The Paul Phenomenon, Part Three: Youthful Arrogance

Ron Paul’s youth movement is driven by many things, from his iconoclastic status to his purism, but perhaps the most important and clearest draws are the simplicity and straightforwardness of his policies. Re-adopt the gold standard. Lower taxes. Bring our troops home. Eliminate or drastically downsize the Departments of Energy, Education, and more. Nowhere in Paul’s message do we find anything as complex as constructing a national health-care system or crafting a series of necessary, if distasteful, bank bailouts.

Gage Skidmore

Ron Paul supporters at a rally in Des Moines, Iowa, in late December 2011.


Russell Madden: Libertarian Arrogance


David Boaz: The Coming Libertarian Age

This simplicity is tremendously appealing to a generation raised on the idea that every one of them is uniquely gifted and talented. Well, sure, the reaction has always been, these policies make sense, so why don’t the idiots in Washington simply do what Paul says?

Purists are magnets for armchair theorists; the clarity of vision associated with having a singular purpose is absolutely irresistible once inconveniences like nuance and practicality are brushed away.

We discussed last week why several of Paul’s policies are unworkable, from the severe deflation implied by a return to the gold standard to the complete collapse of educational services that might result if the Department of Education were eliminated. For now, let’s focus on the supporters who listen to the gospel he preaches.

Remember that libertarianism was once the domain of old money, supported by those who could survive the drastic elimination of many government services. This is, in fact, the only rational reason an individual would support such policies: if he or she could be certain of surviving the fallout to reach the new, limited-government utopia.

It is therefore baffling that so many young people, armed with fewer financial resources than their better-established elders, support such policies. It is not clear how they could cover the financial shortfall resulting from a drastic reduction in government services, particularly with so many of them jobless.

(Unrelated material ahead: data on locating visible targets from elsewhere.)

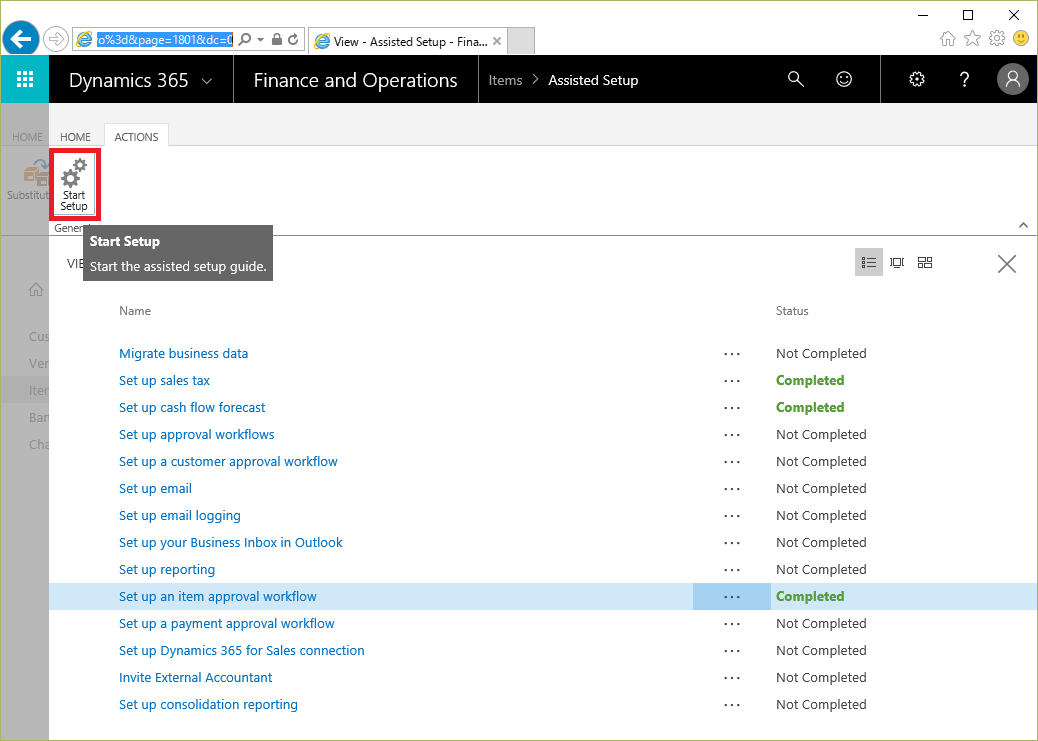The width and height of the screenshot is (1038, 741).
Task: Open the feedback smiley icon
Action: pos(844,80)
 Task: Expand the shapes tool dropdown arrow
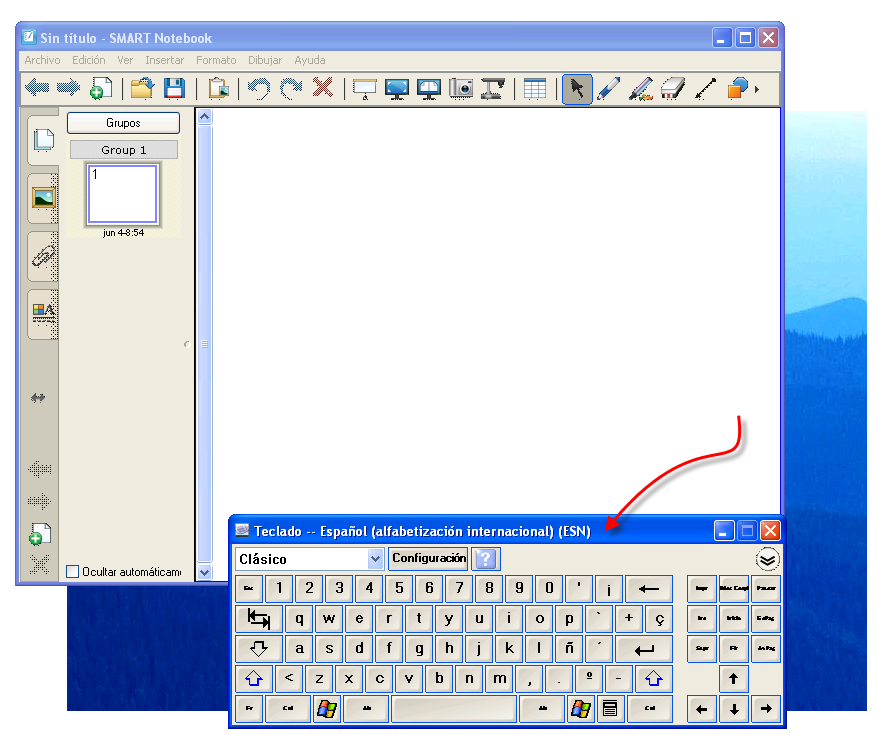click(x=757, y=89)
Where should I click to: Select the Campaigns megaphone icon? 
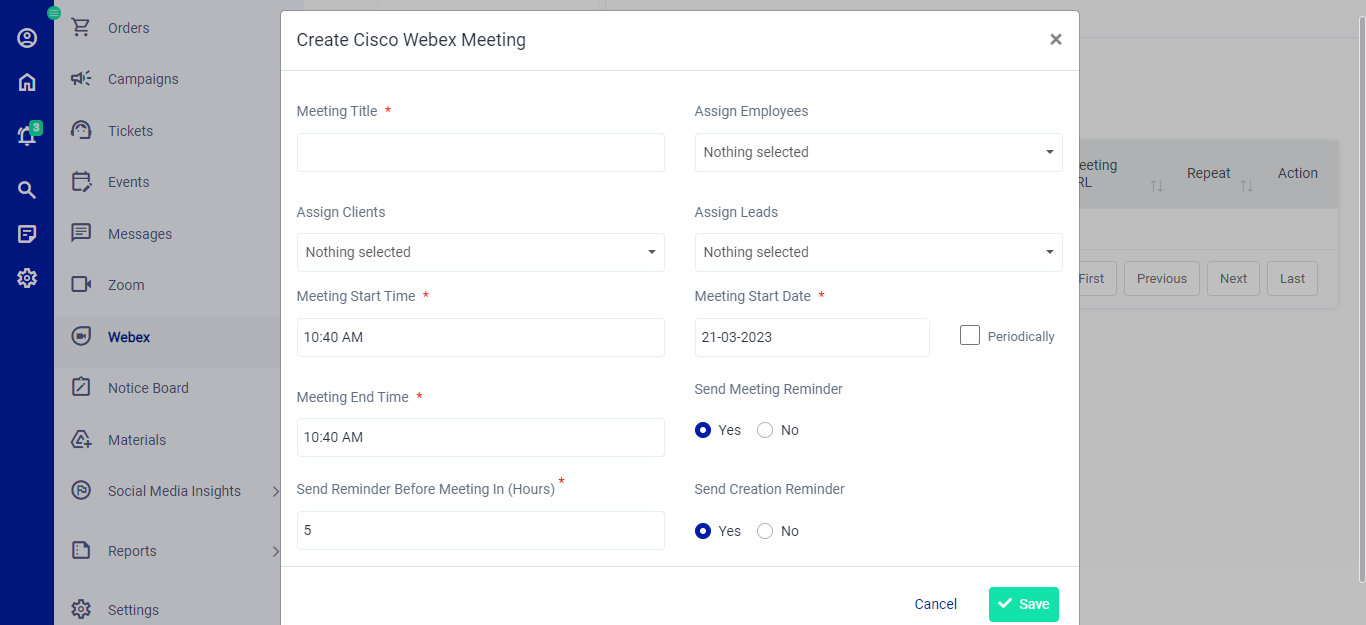[81, 78]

If the only rational reason is ruled out, that means young libertarians are irrational. But what is the reason for this?

Simple: overconfidence and arrogance.

In an era marked by record-high unemployment rates for young, college-educated individuals, there is no logical reason for those same people to advocate an end to government services. They will, quite simply, not do well in that environment. Only an irrational confidence that things will somehow work themselves out in an unspecified manner, coupled with a youthful idealism that reaches the point of arrogance, can explain this behavior.

This is a dangerous pathology.

Say what you will about mainstream Democratic and Republican politicians, but they have an incentive to craft policies that appeal to intelligent voters attempting to make choices beneficial to their self-interest. Take the rationality out of this equation and the American political landscape is altered dramatically and negatively.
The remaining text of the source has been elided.